A dead peregrine falcon has been found by a walker in the Yorkshire Dales.

The bird, which was discovered in Hebden Gill, east of Grassington, died because of shotgun wounds, police said.

Officers are appealing for witnesses to the crime or any other information that will lead them to finding the culprit responsible for the illegal shooting of the bird of prey.

The body was found by a member of the public at the side of the footpath up Hebden Gill, north of the hamlet of Hebden.

North Yorkshire Police said PC Simon Crossley, wildlife crime officer for the Craven district, went to the scene and recovered a female peregrine falcon with apparent gunshot wounds to one of its wings. A spokesperson said: “The bird appeared in very good condition despite its injuries.

“The bird has been examined by a local vet and x-rays have confirmed the presence of shotgun pellets which have caused major trauma. These injuries would have caused the death of the bird.”

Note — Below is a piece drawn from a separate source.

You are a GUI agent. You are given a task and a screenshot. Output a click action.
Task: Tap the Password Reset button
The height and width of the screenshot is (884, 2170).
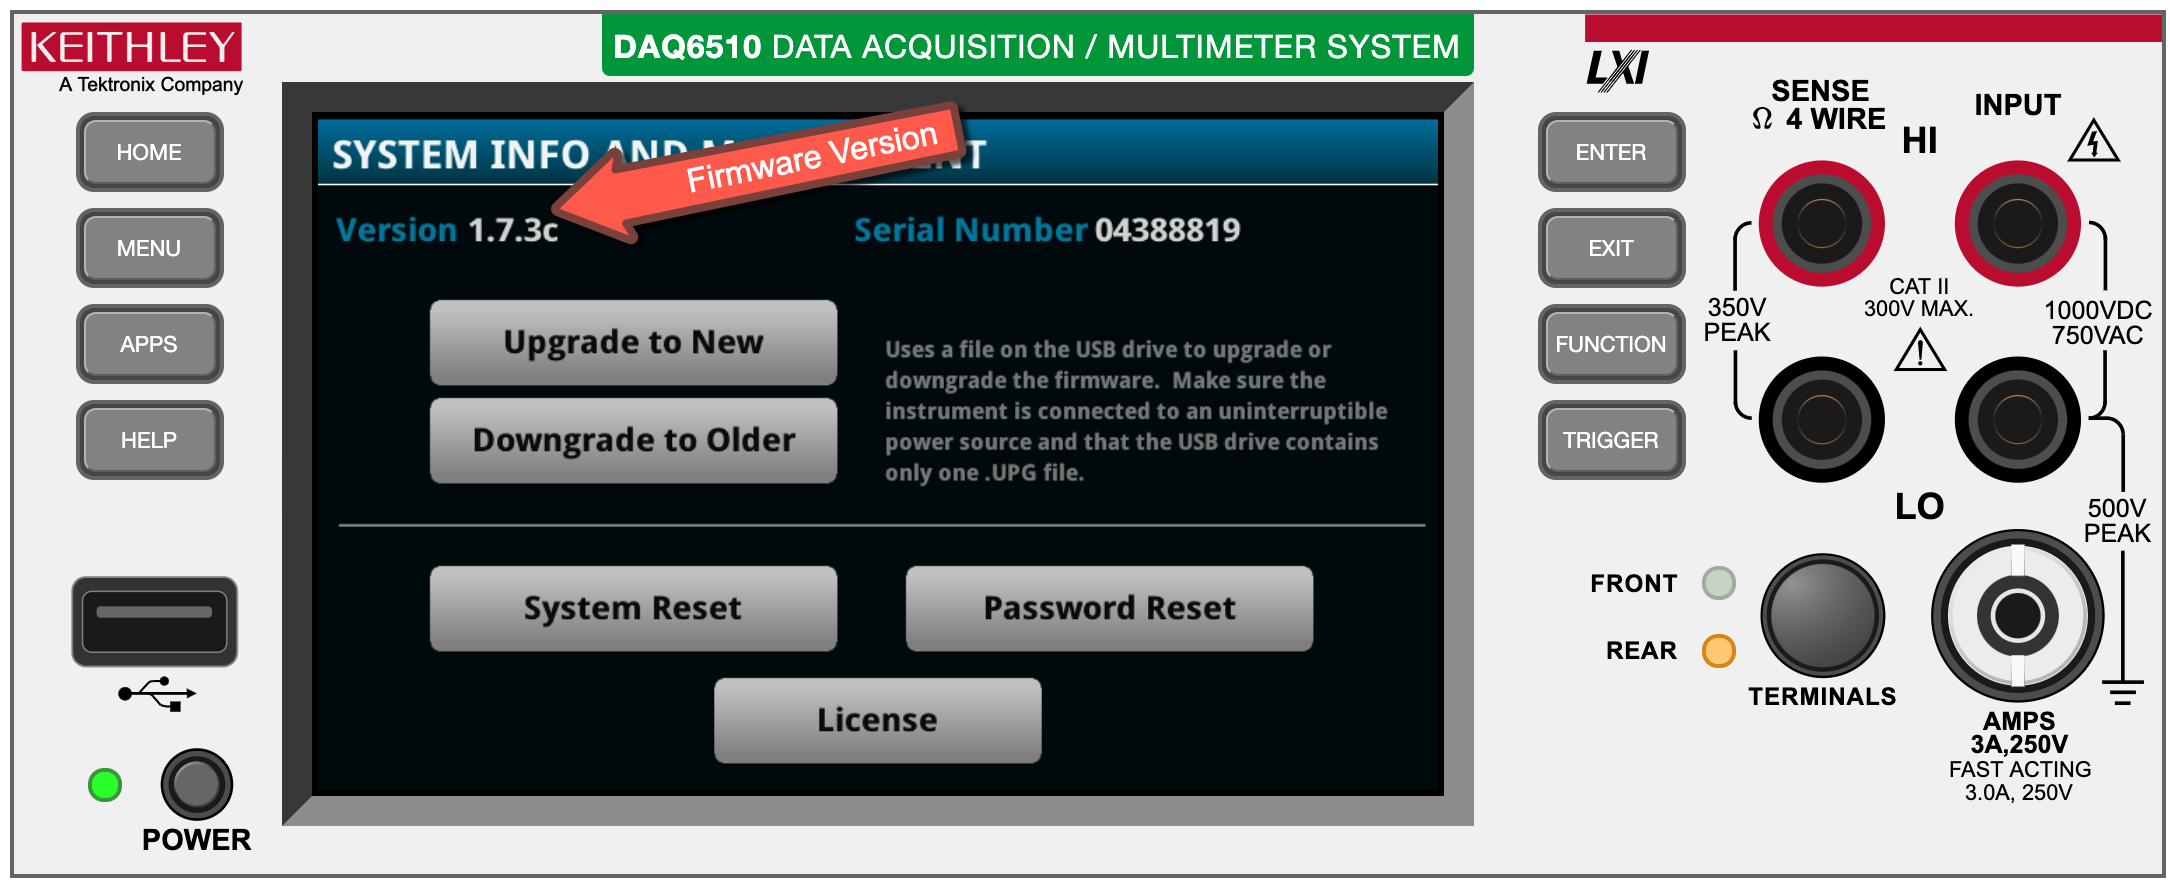(1109, 608)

Peregrine falcons are protected under the Wildlife and Countryside Act 1981.

Police are appealing for information that would help them identify who is responsible for the killing of the Falcon.

Anyone with information is asked to contact North Yorkshire Police via 101 and quote crime reference number 12160181442.

North Yorkshire has an unenviable reputation for raptor persecution. In June, a shot red kite was found at Timble Ings near Fewston Reservoir, not far from a similar discovery the previous month.

In July, North Yorkshire Police admitted it had been wrong not to pursue a prosecution through the courts of a junior gamekeeper who admitted setting illegal cruel traps on the Mossdale Estate near Hawes. He was given a police caution for the offence.

The incident prompted the Yorkshire Dales National Park Authority chairman Peter Charlesworth to say: “At a time when the Yorkshire Dales is receiving such widespread recognition as a wonderful place to visit, it’s incredibly disappointing that the criminal persecution of birds of prey continues to damage the reputation of the area.

“We know that birds of prey are a big attraction to the millions of visitors that come here, so these acts are causing economic damage as well as appalling harm to wildlife.”

A pair of peregrine falcons regularly nest at Malham Cove, 12km (7 miles) west of Hebden, drawing hundreds of visitors to view them raise their chicks each year.

In May, North Yorkshire Police revealed eight red kites, including one of those near Fewston, had died from either shooting or suspected poisoning.